Gen Z Super-Savers Prepare for Retirement
Young workers prioritize long-term financial security amid global uncertainty.
Gen Z demonstrates remarkable financial savvy, prioritizing retirement savings in response to economic instability and a constant stream of troubling news. But are they saving enough, and are employers doing enough to help them?
Early Retirement Contributions
Research indicates that Gen Z, born between 1997 and 2012, contributes to retirement plans at a rate exceeding previous generations. Their 401(k) assets are reportedly over three times greater than what Gen X households held at a similar age in 1989, accounting for inflation. A separate 2023 study by the TransAmerica Center for Retirement Studies supports this, noting Gen Z’s “remarkable job”
saving for retirement, with many allocating up to 20% of their income.
The oldest members of Gen Z likely recall the financial crisis of 2008-2010 and have navigated a global pandemic. The current generation is hyper-aware of political unrest, climate change, and violence through constant social media updates, motivating them to seek financial security.
Maximizing Savings Strategies
Employers can now offer Roth 401(k) plans and contribute to them, thanks to the Secure 2022 legislation.
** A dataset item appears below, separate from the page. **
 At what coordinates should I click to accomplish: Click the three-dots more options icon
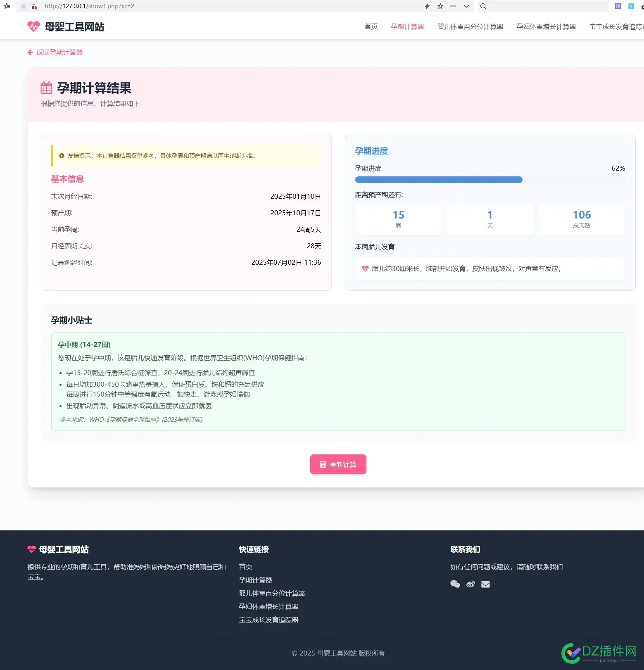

Contributions are made after taxes, grow tax-free, and can be withdrawn tax-free after age 59 1/2. This benefits younger, lower-earning employees who can invest at lower tax rates.
529 plans represent another valuable after-tax option, enabling employees to save for higher education, private school, or religious school. Gen Z members could use these plans to save for their children’s education.
Health Savings Accounts
Health Savings Accounts (HSAs) have gained popularity, allowing employees with high-deductible plans to set aside pre-tax money for unreimbursed medical expenses. Balances roll over, and some consider it a 401(k) for healthcare. These accounts enable younger workers to save for future healthcare costs without affecting retirement savings.
Student Loan Matching
With student loan repayments now required, younger individuals face the challenge of managing debt and saving for retirement. The Secure 2022 legislation allows employers to match student loan payments with 401(k) contributions, aiding employees in securing their future.
Financial Counseling
Navigating financial options can be overwhelming, especially for young adults. Employers should consider retaining a financial counselor to offer personalized advice. According to a recent survey, over half of Americans feel stressed about their finances (PwC 2023).
While a recent Goldman Sachs survey indicates that 60% of Gen Z respondents report “having a personalized financial plan, not just for retirement but also for goals like buying a home or a car”
and 68% “believe their savings are on-track or ahead of schedule”
, employers should provide more support to help them optimize their retirement savings strategies. This generation seems eager to embrace such assistance.